[EXTRACT PROVIDED]:
_ _ _
Tuesday, February 27, 2007

Aloo Dum(b), and Oil-free



Now, before anyone can indignantly wonder how the versatile aloo (potato) can be dumb, please rest assured that it’s a transferred epithet – I’m the dumb one when it comes to gravies – too lazy for the great South Indian thickener, coconut, that I rarely use, somewhat lazy when it comes to other grinding and processing, and clueless when it comes to shortcuts to achieve the same effect, but this is so simple and seems a handy formula to employ whenever I need a gravy, whatever the vegetable! And what’s more, as the title tells you, it’s oil-free!

I didn’t think I’d make it to this JFI hosted by Vaishali of Happy Burp, but wanted to try my grandmom’s recipe – in my home, and I’m sure in yours as well, certain dishes were made only for the night, certain only for the morning. Well, my grandmom’s night potato recipe was often a light curry of tomato gravy, and her lunch recipe was a heavier curds/yoghurt kurma.
_ _ _
Stored records:
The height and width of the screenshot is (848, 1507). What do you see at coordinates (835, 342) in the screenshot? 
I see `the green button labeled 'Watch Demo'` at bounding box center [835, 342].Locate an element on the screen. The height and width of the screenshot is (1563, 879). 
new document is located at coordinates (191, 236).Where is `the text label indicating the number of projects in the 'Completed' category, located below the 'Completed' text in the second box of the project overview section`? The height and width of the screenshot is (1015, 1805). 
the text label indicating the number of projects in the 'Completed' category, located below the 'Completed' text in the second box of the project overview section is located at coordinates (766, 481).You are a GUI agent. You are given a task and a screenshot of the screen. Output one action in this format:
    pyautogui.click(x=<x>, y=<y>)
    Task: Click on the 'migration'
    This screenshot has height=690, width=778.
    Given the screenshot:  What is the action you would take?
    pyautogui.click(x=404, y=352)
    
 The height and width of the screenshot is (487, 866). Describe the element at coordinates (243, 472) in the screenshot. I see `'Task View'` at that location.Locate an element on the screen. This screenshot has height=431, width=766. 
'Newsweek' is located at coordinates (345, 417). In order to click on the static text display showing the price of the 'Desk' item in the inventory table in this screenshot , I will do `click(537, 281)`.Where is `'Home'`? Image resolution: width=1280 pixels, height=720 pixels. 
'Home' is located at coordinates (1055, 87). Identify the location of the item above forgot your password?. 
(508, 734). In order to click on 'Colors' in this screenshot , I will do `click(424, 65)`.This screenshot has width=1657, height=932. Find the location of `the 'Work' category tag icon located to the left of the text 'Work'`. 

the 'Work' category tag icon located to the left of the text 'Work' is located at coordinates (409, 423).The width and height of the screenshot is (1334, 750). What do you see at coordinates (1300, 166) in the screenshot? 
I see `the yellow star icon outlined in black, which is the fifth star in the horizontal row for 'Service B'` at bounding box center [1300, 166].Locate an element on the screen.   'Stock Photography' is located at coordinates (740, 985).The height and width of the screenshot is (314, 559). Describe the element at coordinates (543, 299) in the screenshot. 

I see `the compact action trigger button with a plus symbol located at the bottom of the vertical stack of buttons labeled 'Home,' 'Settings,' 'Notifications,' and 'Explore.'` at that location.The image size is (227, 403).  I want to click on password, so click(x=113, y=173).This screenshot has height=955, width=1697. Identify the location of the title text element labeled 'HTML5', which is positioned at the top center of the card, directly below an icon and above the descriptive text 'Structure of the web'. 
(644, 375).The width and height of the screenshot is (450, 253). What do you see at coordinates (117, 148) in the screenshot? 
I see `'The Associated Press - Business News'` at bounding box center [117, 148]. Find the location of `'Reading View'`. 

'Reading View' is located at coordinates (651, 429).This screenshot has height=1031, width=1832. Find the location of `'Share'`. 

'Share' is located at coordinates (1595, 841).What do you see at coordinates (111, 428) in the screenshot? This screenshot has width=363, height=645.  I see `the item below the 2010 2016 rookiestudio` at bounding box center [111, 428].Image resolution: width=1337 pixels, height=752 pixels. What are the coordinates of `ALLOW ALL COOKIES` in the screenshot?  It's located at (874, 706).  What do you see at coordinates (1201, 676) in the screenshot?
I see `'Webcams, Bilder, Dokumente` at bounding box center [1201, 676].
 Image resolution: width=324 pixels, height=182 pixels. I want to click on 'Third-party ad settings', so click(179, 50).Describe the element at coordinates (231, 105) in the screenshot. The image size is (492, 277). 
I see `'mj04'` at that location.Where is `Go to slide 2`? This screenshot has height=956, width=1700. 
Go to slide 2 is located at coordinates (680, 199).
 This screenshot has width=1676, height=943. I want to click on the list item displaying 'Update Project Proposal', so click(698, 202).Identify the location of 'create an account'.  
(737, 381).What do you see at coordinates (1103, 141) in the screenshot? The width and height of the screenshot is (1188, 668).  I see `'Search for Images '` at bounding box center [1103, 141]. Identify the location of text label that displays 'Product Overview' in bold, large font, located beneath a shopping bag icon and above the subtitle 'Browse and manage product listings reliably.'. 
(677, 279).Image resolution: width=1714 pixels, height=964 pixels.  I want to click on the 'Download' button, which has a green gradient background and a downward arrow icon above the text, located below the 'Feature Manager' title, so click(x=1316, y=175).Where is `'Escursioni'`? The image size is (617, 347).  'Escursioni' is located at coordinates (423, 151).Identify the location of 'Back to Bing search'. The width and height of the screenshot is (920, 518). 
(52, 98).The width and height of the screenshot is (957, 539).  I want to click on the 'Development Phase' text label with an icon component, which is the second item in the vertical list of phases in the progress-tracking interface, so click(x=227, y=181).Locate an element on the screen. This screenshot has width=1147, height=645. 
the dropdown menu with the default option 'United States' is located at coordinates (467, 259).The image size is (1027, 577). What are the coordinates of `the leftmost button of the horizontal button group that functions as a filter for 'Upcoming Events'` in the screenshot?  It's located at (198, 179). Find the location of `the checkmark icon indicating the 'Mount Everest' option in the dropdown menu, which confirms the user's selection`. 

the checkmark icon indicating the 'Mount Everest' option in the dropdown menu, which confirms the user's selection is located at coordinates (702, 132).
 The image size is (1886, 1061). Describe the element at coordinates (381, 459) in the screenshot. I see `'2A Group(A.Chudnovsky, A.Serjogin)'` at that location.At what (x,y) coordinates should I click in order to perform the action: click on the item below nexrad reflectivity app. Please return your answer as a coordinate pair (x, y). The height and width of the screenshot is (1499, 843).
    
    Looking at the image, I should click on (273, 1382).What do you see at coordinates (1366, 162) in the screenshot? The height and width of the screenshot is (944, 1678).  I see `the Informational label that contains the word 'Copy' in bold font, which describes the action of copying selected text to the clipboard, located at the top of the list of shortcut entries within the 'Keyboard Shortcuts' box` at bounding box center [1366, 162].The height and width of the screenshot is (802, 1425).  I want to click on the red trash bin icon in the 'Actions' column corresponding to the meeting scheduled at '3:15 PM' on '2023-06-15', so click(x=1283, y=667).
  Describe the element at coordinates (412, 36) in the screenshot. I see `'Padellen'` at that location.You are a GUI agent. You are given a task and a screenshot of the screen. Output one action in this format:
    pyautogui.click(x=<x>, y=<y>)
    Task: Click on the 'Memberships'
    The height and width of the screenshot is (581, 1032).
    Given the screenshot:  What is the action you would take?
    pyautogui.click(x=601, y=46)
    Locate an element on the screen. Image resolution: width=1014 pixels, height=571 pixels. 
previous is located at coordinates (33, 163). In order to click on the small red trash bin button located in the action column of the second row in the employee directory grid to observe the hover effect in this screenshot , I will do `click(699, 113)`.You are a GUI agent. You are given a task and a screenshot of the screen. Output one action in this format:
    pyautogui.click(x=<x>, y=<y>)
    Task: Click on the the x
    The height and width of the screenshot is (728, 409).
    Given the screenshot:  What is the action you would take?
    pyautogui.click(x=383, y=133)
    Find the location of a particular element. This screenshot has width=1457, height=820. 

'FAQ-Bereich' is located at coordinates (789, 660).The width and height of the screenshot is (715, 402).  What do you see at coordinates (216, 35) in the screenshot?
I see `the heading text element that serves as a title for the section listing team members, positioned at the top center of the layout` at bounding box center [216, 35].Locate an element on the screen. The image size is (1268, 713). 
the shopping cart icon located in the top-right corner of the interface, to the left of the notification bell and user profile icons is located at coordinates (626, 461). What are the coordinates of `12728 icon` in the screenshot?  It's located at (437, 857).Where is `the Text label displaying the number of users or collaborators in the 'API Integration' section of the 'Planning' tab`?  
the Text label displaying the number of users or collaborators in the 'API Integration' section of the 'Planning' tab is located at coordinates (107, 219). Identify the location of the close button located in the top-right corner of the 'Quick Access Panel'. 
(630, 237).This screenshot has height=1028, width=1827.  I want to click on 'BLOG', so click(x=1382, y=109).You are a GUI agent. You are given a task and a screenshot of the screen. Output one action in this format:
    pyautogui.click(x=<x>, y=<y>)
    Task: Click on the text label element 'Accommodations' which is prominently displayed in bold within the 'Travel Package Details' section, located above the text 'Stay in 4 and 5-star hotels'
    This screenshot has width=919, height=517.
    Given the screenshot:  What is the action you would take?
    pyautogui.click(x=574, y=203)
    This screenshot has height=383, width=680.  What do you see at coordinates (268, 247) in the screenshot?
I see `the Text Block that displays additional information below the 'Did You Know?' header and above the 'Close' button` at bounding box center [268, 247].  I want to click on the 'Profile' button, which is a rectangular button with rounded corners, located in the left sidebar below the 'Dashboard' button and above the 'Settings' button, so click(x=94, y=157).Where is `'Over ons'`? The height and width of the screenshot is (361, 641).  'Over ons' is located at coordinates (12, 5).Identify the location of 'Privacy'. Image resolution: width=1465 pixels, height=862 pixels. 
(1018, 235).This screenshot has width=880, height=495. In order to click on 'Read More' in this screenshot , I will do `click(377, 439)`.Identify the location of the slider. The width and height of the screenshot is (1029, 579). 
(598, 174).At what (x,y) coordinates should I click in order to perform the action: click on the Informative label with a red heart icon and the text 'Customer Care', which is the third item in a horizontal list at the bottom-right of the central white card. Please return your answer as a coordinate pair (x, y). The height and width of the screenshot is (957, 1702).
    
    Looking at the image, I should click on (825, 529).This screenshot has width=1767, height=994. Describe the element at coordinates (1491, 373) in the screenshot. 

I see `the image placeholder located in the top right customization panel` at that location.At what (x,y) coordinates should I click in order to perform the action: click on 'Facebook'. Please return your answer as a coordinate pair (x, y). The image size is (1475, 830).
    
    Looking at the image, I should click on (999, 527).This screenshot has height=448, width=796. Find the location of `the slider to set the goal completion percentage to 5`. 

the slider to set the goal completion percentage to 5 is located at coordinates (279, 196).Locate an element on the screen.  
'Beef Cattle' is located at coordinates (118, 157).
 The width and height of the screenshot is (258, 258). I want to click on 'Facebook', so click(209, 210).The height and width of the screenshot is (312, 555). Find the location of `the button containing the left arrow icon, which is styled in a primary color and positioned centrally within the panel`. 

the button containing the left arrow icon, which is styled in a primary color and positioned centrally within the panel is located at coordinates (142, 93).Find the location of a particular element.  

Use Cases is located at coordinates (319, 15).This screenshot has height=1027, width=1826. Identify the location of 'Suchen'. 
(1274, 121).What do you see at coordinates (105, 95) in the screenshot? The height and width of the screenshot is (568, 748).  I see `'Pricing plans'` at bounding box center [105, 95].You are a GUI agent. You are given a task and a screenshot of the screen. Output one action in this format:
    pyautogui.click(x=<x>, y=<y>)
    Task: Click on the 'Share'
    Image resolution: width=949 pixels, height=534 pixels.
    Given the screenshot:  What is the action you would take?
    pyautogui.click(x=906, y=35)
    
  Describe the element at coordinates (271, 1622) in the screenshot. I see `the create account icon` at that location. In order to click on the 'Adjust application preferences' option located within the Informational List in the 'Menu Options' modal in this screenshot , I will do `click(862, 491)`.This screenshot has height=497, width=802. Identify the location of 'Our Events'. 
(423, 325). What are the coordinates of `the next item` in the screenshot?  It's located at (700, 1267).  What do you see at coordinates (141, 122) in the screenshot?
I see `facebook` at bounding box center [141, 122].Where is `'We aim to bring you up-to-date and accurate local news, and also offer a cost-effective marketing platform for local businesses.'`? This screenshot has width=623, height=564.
_ _ _
[SET TASKS]:
**a.** In the blog post on aloo dum, which South Indian thickener does the writer say is rarely used?
**b.** List every shortcoming the writer of the blog post on aloo dum admits to when making gravies.

[PER-TASK OUTPUTS]:
**a.** Coconut

**b.**
- Too lazy to use coconut, the great South Indian thickener
- Somewhat lazy about other grinding and processing
- Clueless about shortcuts that achieve the same effect